Dans les rues animées de N’Djamena, certains jeunes ont su transformer la gestion des déchets ménagers en véritable activité génératrice de revenus. Gérard, ramasseur d’ordures ménagères, témoigne : « Ce travail contribue à la salubrité des ménages et me permet de gagner ma vie chaque jour. Selon la quantité de déchets, je peux gagner entre 500, 750 et 1000 Fcfa par jour. Grâce à un planning bien organisé, je vide les ordures de sept ménages chaque matin. Cet argent me permet de subvenir à mes besoins et de payer la scolarité de mes deux enfants. »
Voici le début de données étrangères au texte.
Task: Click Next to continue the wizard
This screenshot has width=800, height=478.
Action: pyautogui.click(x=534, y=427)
De son côté, Brahim Atime, jeune éboueur du 5ᵉ arrondissement de N’Djamena, raconte son parcours : « Je suis arrivé à N’Djamena en 2013. J’ai d’abord travaillé comme gardien dans un magasin pendant quatre ans. Au départ, mon patron me payait correctement, mais avec le temps, les retards de paiement se sont accumulés, allant jusqu’à trois mois d’arriérés. J’ai alors décidé de quitter le gardiennage. »
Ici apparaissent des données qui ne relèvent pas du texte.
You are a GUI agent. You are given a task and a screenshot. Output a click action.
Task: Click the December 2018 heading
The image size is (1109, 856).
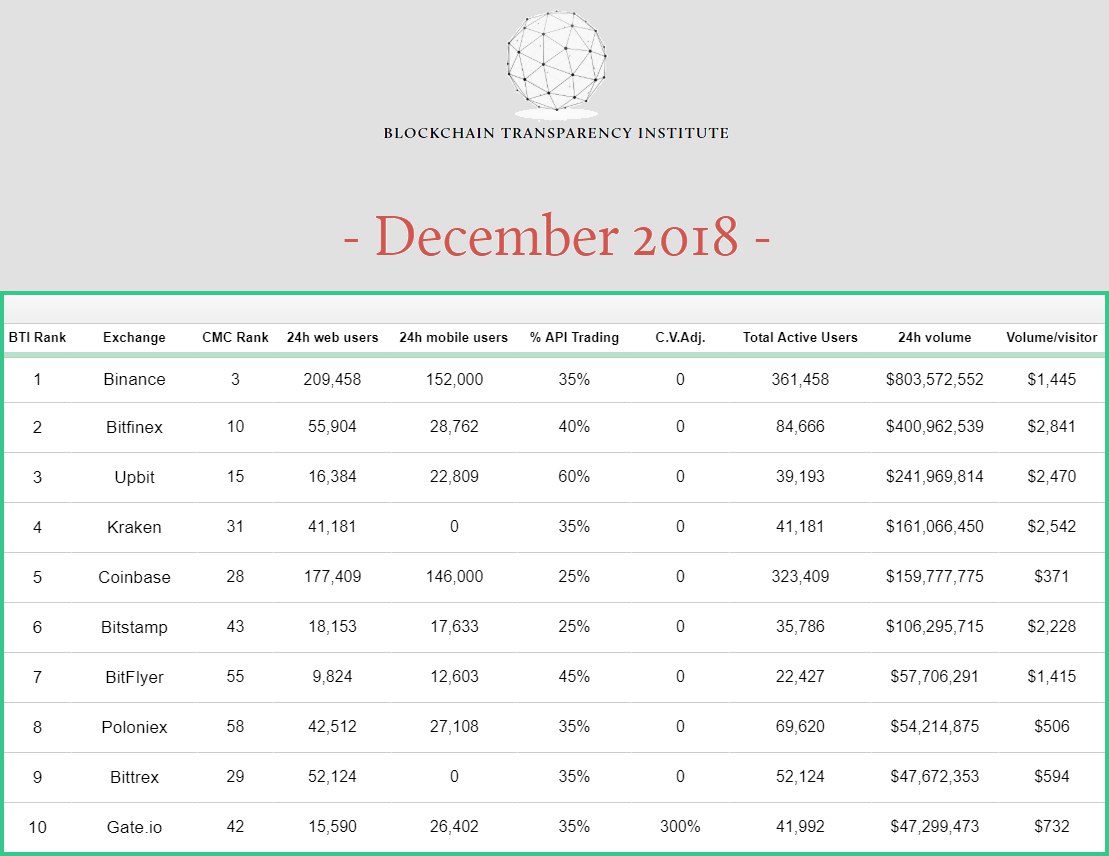557,236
Avec ses économies, Brahim investit dans un « pouspous » (chariot), une pelle et un balai pour démarrer son activité de ramassage d’ordures. « Au début, je faisais du porte-à-porte très tôt le matin. Progressivement, je me suis constitué une clientèle fidèle. Aujourd’hui, certains me contactent par téléphone et certains préfèrent même payer un abonnement mensuel », confie-t-il.
Toutefois, les difficultés logistiques persistent. « Avant, nous déposions les déchets derrière le palais du 15 janvier. Maintenant, nous devons nous rendre beaucoup plus loin, notamment au centre de déchets de Bouta Diguel, où nous devons payer des droits à la mairie », explique-t-il.
De nombreux ménages s’interrogent aujourd’hui sur l’absence des services publics d’hygiène et d’assainissement dans les arrondissements. « Avant, c’était N’Djamena Nadif qui collectait les ordures, mais depuis un certain temps, on ne les voit plus », regrettent plusieurs habitants. Malgré ces obstacles, ces jeunes entrepreneurs de l’assainissement démontrent qu’avec peu de moyens, il est possible de bâtir un gagne-pain tout en contribuant à la propreté de la capitale tchadienne.